Des daurades suivaient encore le _Firecrest_, mais maintenant elles étaient très timides et n'osaient plus venir à portée de mon harpon. Le jour suivant, je fus cependant capable d'en percer une qui avait près d'un mètre de long.
Je pensais avec un sourire à ma supériorité actuelle, mais qu'un jour peut-être les poissons voraces auraient leur revanche: récompense de leur inlassable et patiente poursuite.

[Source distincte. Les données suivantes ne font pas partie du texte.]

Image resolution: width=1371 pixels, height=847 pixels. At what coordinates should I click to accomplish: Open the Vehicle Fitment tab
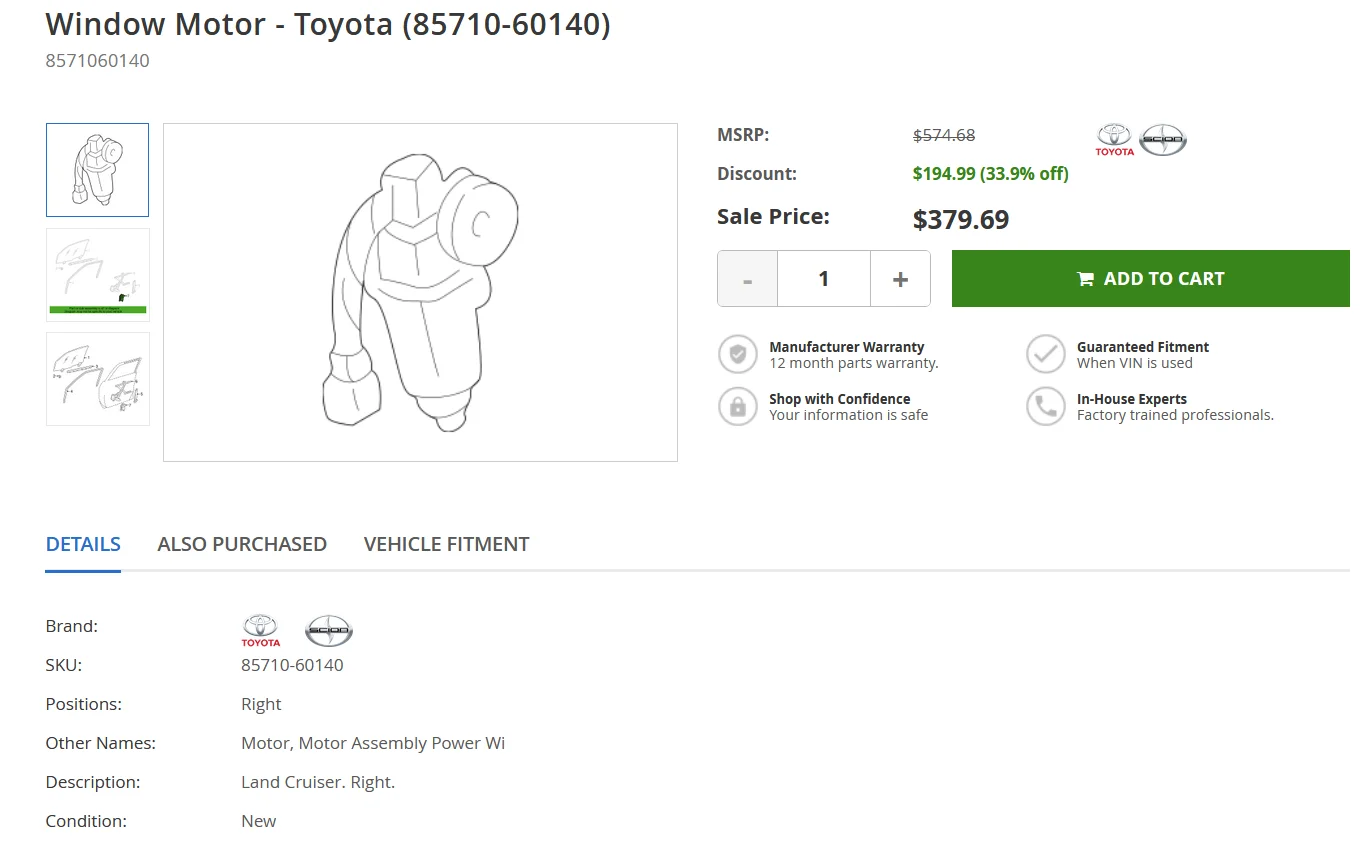pos(446,544)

Le 18 août, la tempête revint très forte, mes voiles recommencèrent à s'ouvrir, des parties du gréement se brisèrent sous l'effort. Ma pompe était hors d'usage; les vagues étaient très fortes et très hautes et, à la nuit, j'étais froid-mouillé et exténué de fatigue; je pris de la quinine pour prévenir les refroidissements. Après avoir été à court d'eau pendant un mois, j'en avais tant maintenant que je ne pouvais plus la garder hors de mon navire; il était impossible d'empêcher la forte pluie et l'écume de mer de trouver un passage à travers les toiles qui fermaient la soute aux voiles.
L'eau était maintenant au niveau du plancher dans la cabine, et, quand le _Firecrest_ s'inclinait sur un bord, elle sautait dans les tiroirs et les couchettes, mouillant et gâtant tout.
Au dehors, maintenant, soufflait un véritable ouragan. Le ciel était entièrement obscurci de nuages noirs si bas et si épais que le jour semblait être la nuit. J'eus à rouler ma grand'voile jusqu'à ce que rien ne se montrât que la corne et fort peu de toile. Les vagues étaient si hautes et le navire battait son chemin si lourdement qu'il semblait, par moments, qu'il voulût rejeter son mât loin de lui. La pluie tombait à torrents, lancinante, poussée par la force de l'orage et m'aveuglant presque, je pouvais à peine ouvrir mes yeux et, quand je le faisais, je voyais à peine d'une extrémité à l'autre du navire. Pendant plusieurs jours, je m'étais exposé à la pluie et à l'écume. La peau de mes mains était devenue si molle que je souffrais terriblement quand j'avais à tirer sur les cordages.
CHAPITRE XI
L'Epreuve.
Ni les tempêtes, qui déchiraient mes voiles, ni l'eau qui entrait dans la cabine, ni la pluie d'écume qui me fouettait constamment ne pouvaient apaiser mon amour de la mer. Un marin qui traverse seul l'océan doit s'attendre à de durs moments. Les anciens mariniers, qui faisaient le tour du cap Horn, devaient combattre constamment pour leur existence et souffraient plus du froid que moi.